───── Fragmento seleccionado ─────
Un día, Constance y William se escaparon. El 17 de julio, en el retrete que había junto a los setos, Constance se puso algunas prendas viejas de William, que había remendado y escondido con ese propósito. Luego se cortó el cabello y lo arrojó, junto al vestido y la enagua, en la fosa del retrete. William y ella planeaban hacerse a la mar como grumetes, así que se dirigieron a Bristol. Como su hermano mayor, Edward, esperaban huir del país. Por la tarde, recorrieron juntos a pie los dieciséis kilómetros que les separaban de Bath. Cuando intentaron alquilar una habitación en el hotel Greyhound, debido a su ropa y modales elegantes el posadero sospechó que se habían fugado y los interrogó celosamente. Constance «se mostró muy segura de sí misma, incluso fue insolente, tanto en sus modales como en su forma de hablar», contaba Stapleton, pero «William pronto perdió el control y se echó a llorar». Según Stapleton, los empleados del hotel acostaron a William y entregaron a Constance a la policía. Pasó la noche en las dependencias de la comisaría, donde guardó «silencio con mucha determinación».
Las noticias que aparecieron sobre el incidente en los diarios locales diferían del relato de Stapleton, quien quizá enfatizó la sensibilidad de William para exagerar la naturaleza dominante de Constance. Casi con toda seguridad, su fuente fue Samuel Kent. En uno de los periódicos, que consideraba el episodio «un ejemplo de extraordinario afecto y osada audacia», William no se echó a llorar y Constance no fue grosera. Ambos fueron «amables en exceso» cuando los interrogó el posadero y no dejaron de repetir que iban a hacerse a la mar. William fue trasladado también a comisaría y los dos mantuvieron su secreto hasta la mañana siguiente, cuando un sirviente de Road Hill llegó a Bath e identificó a los niños quejándose de que había dejado exhaustos a tres caballos en su búsqueda.
───── Listado proporcionado ─────
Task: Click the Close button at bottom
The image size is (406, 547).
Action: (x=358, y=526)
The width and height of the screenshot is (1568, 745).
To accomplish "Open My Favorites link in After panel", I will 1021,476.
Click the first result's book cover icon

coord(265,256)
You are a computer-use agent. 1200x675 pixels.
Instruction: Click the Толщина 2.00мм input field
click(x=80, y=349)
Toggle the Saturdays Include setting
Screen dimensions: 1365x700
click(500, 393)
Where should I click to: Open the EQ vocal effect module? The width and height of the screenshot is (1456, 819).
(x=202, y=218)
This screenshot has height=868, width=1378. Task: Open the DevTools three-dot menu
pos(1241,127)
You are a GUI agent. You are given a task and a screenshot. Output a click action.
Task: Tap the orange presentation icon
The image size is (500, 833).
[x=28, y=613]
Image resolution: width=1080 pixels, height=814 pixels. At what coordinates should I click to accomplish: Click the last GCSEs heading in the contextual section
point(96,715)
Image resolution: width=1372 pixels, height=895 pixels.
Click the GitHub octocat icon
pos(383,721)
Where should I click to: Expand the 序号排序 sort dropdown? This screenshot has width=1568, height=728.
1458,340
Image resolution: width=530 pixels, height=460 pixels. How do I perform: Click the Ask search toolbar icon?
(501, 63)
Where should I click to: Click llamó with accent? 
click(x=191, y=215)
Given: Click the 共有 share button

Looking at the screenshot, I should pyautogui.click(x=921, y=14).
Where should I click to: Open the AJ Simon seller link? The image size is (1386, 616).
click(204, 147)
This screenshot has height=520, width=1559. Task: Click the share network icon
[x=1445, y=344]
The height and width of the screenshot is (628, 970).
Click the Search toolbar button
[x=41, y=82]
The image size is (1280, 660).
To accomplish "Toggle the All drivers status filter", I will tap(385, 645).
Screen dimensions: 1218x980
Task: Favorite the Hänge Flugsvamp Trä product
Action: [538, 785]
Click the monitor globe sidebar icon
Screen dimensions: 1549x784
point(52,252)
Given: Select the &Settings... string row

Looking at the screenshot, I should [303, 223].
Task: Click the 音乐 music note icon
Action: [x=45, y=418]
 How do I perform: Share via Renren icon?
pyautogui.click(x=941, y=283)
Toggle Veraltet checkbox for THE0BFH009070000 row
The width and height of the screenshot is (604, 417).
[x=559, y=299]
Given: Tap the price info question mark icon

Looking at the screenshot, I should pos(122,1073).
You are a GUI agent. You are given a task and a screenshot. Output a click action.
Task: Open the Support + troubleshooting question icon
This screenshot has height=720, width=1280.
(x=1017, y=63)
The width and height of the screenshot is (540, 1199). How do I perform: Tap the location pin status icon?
─────
Tus tareas:
a. Según el fragmento sobre la fuga de Constance y William, ¿en qué hotel de Bath intentaron alquilar una habitación?
b. Extrae del fragmento sobre la fuga de Constance y William todo lo que va desde «Las noticias que» hasta «en su búsqueda.».
c. Continúa, por favor, el fragmento sobre la fuga de Constance y William a partir de su última oración.

Respuestas en orden:
a. En el hotel Greyhound.

b.
Las noticias que aparecieron sobre el incidente en los diarios locales diferían del relato de Stapleton, quien quizá enfatizó la sensibilidad de William para exagerar la naturaleza dominante de Constance. Casi con toda seguridad, su fuente fue Samuel Kent. En uno de los periódicos, que consideraba el episodio «un ejemplo de extraordinario afecto y osada audacia», William no se echó a llorar y Constance no fue grosera. Ambos fueron «amables en exceso» cuando los interrogó el posadero y no dejaron de repetir que iban a hacerse a la mar. William fue trasladado también a comisaría y los dos mantuvieron su secreto hasta la mañana siguiente, cuando un sirviente de Road Hill llegó a Bath e identificó a los niños quejándose de que había dejado exhaustos a tres caballos en su búsqueda.

c.
William confesó a la policía que se había fugado de casa y aseguraba que él había instigado a Constance a escaparse: «Su deseo era hacerse a la mar, aseguró él, y su compañera, su hermana menor, se había vestido con las ropas del muchacho y se había cortado el cabello a lo chico para acompañarlo hasta Bristol, donde él esperaba que un capitán de buen corazón lo aceptara como grumete. Dieciocho peniques era todo su capital, pero ni la falta de dinero ni la distancia hicieron mella en la determinación del muchacho ni en el cariño de su hermana». Otro artículo también daba a Constance el papel de secuaz y a William el de protector: «El chico quería hacerse a la mar y le confió su secreto a su hermana... cuyo enorme cariño determinó que lo acompañara a pesar de todos los peligros». Ella «le permitió que le cortara el cabello, que llevaba entonces con la raya a un lado».
Stapleton y los periodistas de Bath concuerdan en la inquebrantable resolución de Constance, aunque la aprecian de forma distinta. Según uno de los periódicos: «Se nos dice que la pequeña se comportaba como un pequeño héroe, haciendo tan bien el papel de chico que todos aquellos que la vieron admiraron su interpretación. Gracias al señor inspector Norris supimos que la señorita Kent mostró gran sagacidad y resolución. La ropa de chico que llevaba puesta le quedaba corta y cargaba un pequeño bastón que utilizaba como si estuviera acostumbrada a él. Pasó un rato antes de que sospechara que pertenecía al sexo femenino, lo cual únicamente descubrió por cierta peculiaridad en su modo de sentarse».
El sirviente llevó a los chicos a casa. Samuel, que estaba de viaje para inspeccionar fábricas en Devonshire, regresó a Road esa misma tarde. William «de inmediato expresó la mayor pena y contrición, y lloró amargamente», según Stapleton. Pero Constance se negó a disculparse ante su padre con su madrastra. Se limitaría a decir que «deseaba ser independiente».
Se trataba, según el Bath Express, de «una circunstancia muy extraña para la familia de un caballero, educada con esmero».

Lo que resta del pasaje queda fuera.